AWS Certified Machine Learning – Specialty — Question 318
A machine learning (ML) specialist at a manufacturing company uses Amazon SageMaker DeepAR to forecast input materials and energy requirements for the company. Most of the data in the training dataset is missing values for the target variable. The company stores the training dataset as JSON files.
The ML specialist develop a solution by using Amazon SageMaker DeepAR to account for the missing values in the training dataset.
Which approach will meet these requirements with the LEAST development effort?
Answer options
- A. Impute the missing values by using the linear regression method. Use the entire dataset and the imputed values to train the DeepAR model.
- B. Replace the missing values with not a number (NaN). Use the entire dataset and the encoded missing values to train the DeepAR model.
- C. Impute the missing values by using a forward fill. Use the entire dataset and the imputed values to train the DeepAR model.

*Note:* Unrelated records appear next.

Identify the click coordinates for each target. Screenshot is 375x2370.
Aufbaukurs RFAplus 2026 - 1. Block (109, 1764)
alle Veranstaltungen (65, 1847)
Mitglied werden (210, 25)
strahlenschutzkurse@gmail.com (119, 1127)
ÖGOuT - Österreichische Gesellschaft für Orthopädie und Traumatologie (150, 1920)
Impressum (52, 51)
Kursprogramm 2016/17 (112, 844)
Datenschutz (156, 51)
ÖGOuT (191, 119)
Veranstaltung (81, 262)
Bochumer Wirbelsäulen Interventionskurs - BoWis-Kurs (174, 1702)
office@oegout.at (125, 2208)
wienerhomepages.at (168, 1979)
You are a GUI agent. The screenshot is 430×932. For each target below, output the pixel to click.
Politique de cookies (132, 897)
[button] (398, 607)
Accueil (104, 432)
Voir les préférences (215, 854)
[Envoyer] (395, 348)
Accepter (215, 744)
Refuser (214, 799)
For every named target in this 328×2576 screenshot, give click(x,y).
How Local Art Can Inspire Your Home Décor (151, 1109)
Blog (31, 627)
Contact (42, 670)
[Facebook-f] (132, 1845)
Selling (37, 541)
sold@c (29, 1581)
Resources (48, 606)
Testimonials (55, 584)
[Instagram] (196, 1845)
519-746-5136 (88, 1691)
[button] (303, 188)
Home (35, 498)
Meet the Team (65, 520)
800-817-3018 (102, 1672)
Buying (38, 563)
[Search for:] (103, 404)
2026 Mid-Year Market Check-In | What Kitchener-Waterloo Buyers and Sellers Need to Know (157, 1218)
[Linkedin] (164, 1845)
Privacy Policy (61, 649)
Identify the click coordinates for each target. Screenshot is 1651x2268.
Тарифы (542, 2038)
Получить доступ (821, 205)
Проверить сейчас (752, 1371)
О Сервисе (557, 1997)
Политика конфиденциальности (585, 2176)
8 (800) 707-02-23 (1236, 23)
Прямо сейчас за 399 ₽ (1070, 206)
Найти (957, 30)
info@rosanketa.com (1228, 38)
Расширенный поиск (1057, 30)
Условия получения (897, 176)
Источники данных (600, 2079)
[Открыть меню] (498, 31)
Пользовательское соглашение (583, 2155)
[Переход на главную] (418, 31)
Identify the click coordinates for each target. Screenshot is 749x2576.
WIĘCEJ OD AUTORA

- D. Impute the missing values by using the mean value. Use the entire dataset and the imputed values to train the DeepAR model.
Correct answer: B
Explanation
Amazon SageMaker DeepAR natively supports missing values in the target time series if they are encoded as "NaN" (not a number) in the JSON input. This built-in capability allows the model to handle missing data automatically without requiring manual imputation. Options A, C, and D are incorrect because they require unnecessary development effort to implement custom data imputation preprocessing steps.